▸ Page excerpt
------------------------------------------------------------------------

That was never more true than with the late co-founding keyboardist Richard Wright, a consistently playful and diaphanous presence who was subsequently demoted and then pushed out of the group by Waters. (Bandmate David Gilmour, who later reinstated Wright in a Waters-less edition of Pink Floyd, has reportedly refused to join this new “Wall” tour in Wright’s absence.)

Whatever its attributes — “greatest concept album ever”?; it’s starting to seem like a back-handed compliment — “The Wall” just wasn’t a band effort, and it suffered for that. The early free-form psychedelic influences of original leader Syd Barrett, inspiration for Floyd’s “Shine On You Crazy Diamond,” had finally, sadly, disappeared by 1979.

Pink Floyd albums, once a series of trippy vignettes, would transform into wordy, over-serious novels — airless and overbearing. Too, the sterile, hands-off theme of alienation only intrigues for so long, like being pushed away by a love interest. After a while, you simply go after another.

It was that way for me and Pink Floyd’s “The Wall.” Then, I heard “One of My Turns” again for the first time in forever.

A rock star (“Pink” in the movie from three years later) finds himself on the road and thus surrounded by people, but yet unknown to all of them. He brings a groupie back to his room only to discover this overwhelming regret over what his life has become. Pink’s marriage, left unattended, has grown cold — and this encounter is no better. As his thoughts, famously, draw tight as a tourniquet, the character explodes into a furious line of questions about how this empty evening might play out.

How could he have become so very disconnected from his own life? How could that yawning chasm ever be filled with this thoughtless interaction with a stranger?

After Pink rages through a series of sad scenarios by which he might entertain this now stunned and then silent and then quickly fleeing guest, Waters’ character — so self-involved as to have forgotten that he mentioned grabbing his “favorite axe”; meaning, what? A guitar? An actual axe? — plaintively wails: Why are you running awaaaaaay?

But the song’s title provides its own subtext. If this was only one of Pink’s turns, then we know why. There must have been others. Still, like a great moment in literature, you’re left wondering if it had gone worse the last time our protagonist got unbalanced.

Was there, that time, an actual axe?

I first heard this tune as a B-side on the single “Another Brick in the Wall (Part 2),” its own anomaly in the digital age. Back then, the story was that “One of My Turns” was inspired by Roy Harper, the lead singer on Pink Floyd’s earlier “Have A Cigar” who in 1975 had trashed his caravan at the Knebworth Festival.

Yet “One of My Turns” fits perfectly on “The Wall,” mainly because within one song cycle it encapsulates the larger theme. As the groupie marvels over his sprawling suite, Pink catches a bit of “The Dam Busters” — a 1955 film highlighting the wartime efforts of England’s RAF 617 Squadron — on television, and he’s hurtled back into the deeper loss that separates him from this girl, and from everybody.

It hit me that “One of My Turns” (part stirring confessional, part shocking exorcism) was, in many ways, the only song Roger Waters needed to write about all of this.

Too bad he kept going. Quite frankly, that eventually killed Pink Floyd — and I never forgave Roger Waters, or “The Wall” for that.

------------------------------------------------------------------------

▸ Given material
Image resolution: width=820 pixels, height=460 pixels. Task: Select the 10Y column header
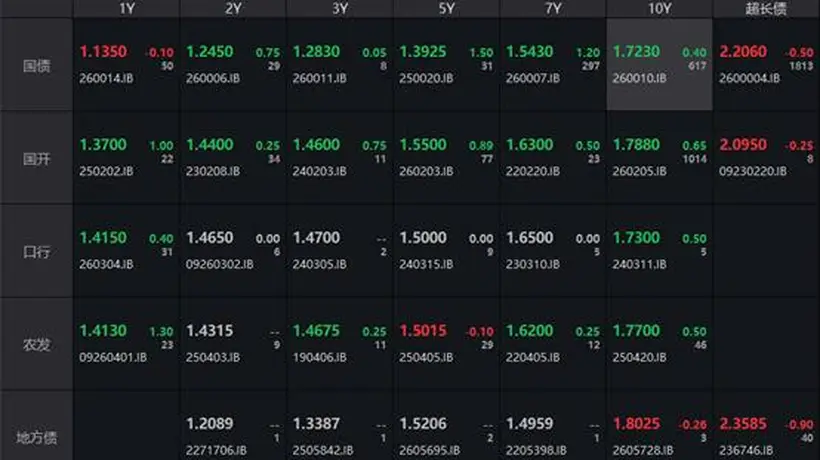coord(659,8)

------------------------------------------------------------------------

▸ Instruction 1
Condense the paragraph of the Pink Floyd article that begins "A rock star" into a short bulleted list that keeps its main facts.
▸ Instruction 2
Please reproduce everything in the Pink Floyd article from "It hit me that" down to "all of this.", word for word.
Base your answers on the Pink Floyd article alone.

▸ Exercise response 1
- A rock star, called "Pink" in the movie made three years later, is on the road, surrounded by people yet unknown to all of them.
- He brings a groupie back to his room and is overwhelmed by regret over what his life has become.
- His neglected marriage has grown cold, and this encounter is no better.
- As his thoughts tighten, he explodes into a furious line of questions about how the empty evening might play out.

▸ Exercise response 2
It hit me that “One of My Turns” (part stirring confessional, part shocking exorcism) was, in many ways, the only song Roger Waters needed to write about all of this.